Done right this can be a really good service- malware that takes advantage of
cutting edge exploits (combined with computers that get updated slowly if at
all) can be hard to block if it isn't being cut off at it's source, and a
company proactively protecting their customers can be a very good thing.
However, to do that right requires a few important steps-

1\. Notifying the customer of what is happening. This is a huge fail since
they give their customers no notice of what company is actually doing it.

2\. Instructions to report false positives. They're not even saying who they
are, so there's clearly no easy way to report false positives.

3\. A commitment to only blocking active exploits. They shouldn't be censors,
they should only be blocking things that can actually cause damage. The fact
that they're blocking political and financial sites due to social engineering
is clearly problematic.

4\. Finally, they should add a way to get around the block. This is
unfortunately a difficult thing to do with DNS based blocking and I'd be
willing to cut them some slack on this if they could make up for it by rigid
standards of damage and a fast false positive response.

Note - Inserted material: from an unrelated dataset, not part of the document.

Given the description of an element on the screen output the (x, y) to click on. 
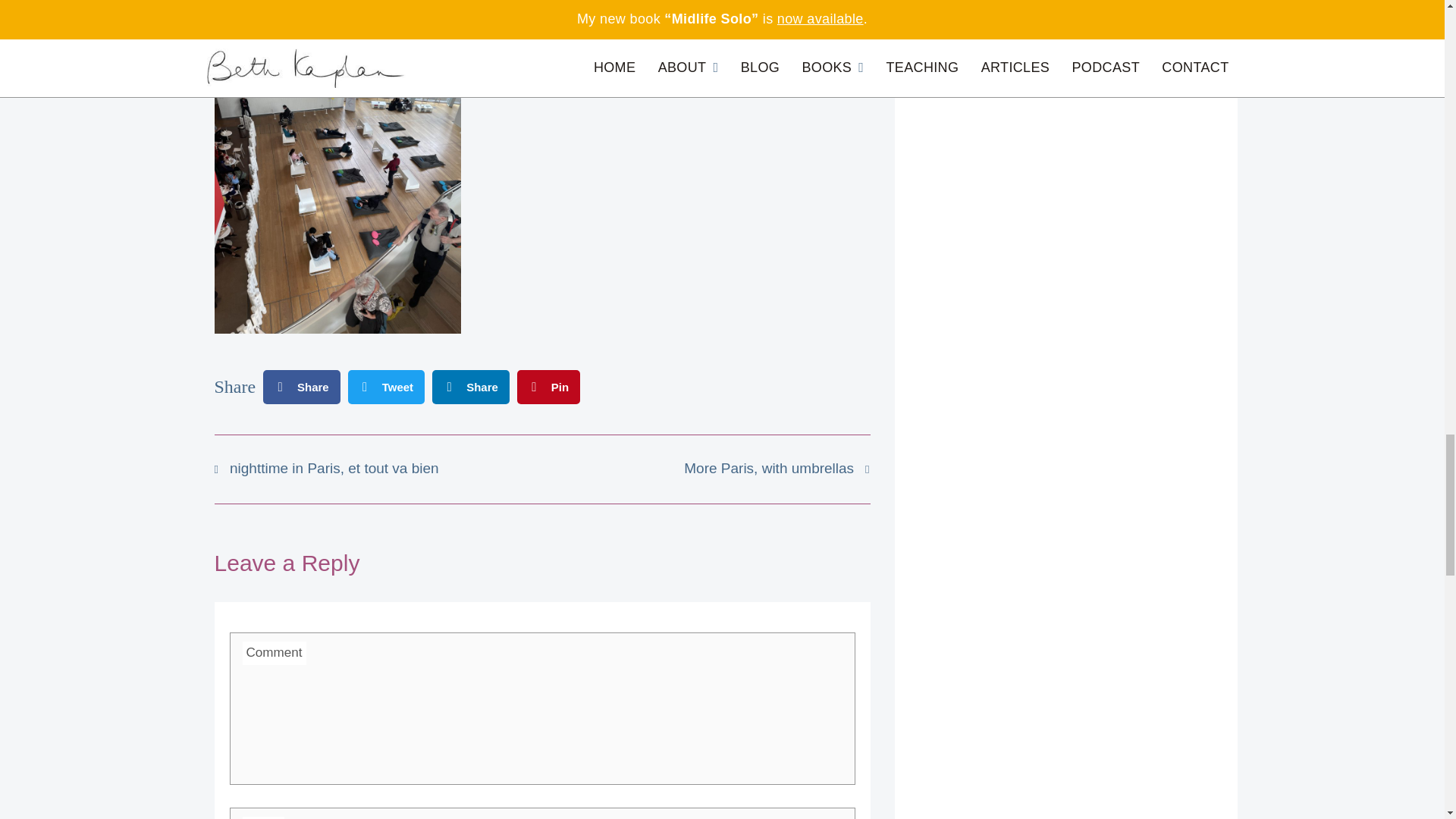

When my team managed the blocklist that mbam uses we had to deal with this
kind of stuff, but overall it worked really well and as time went on more
features were added to the product to make sure customers had control. This
type of service can be done right, but when it's not I feel it can do far more
harm than good as people abandon security because of the perceived
inconvenience that's really just a shitty product.

------
charonn0
I've been a Sonic subscriber for a few years now and I'm configured to use the
affected DNS servers, but I've never encountered a block and I don't really
see the problem (aside from not branding the block page.)

------
phusion
Hrmm this is depressing, I was a Sonic customer back in '97 when they first
opened, along with the public Internet.

They always win 5 stars from the EFF for privacy, is this really as bad as it
seems?

------
warthcorp
In my opinion, 1&1 Internet should be on the Black list.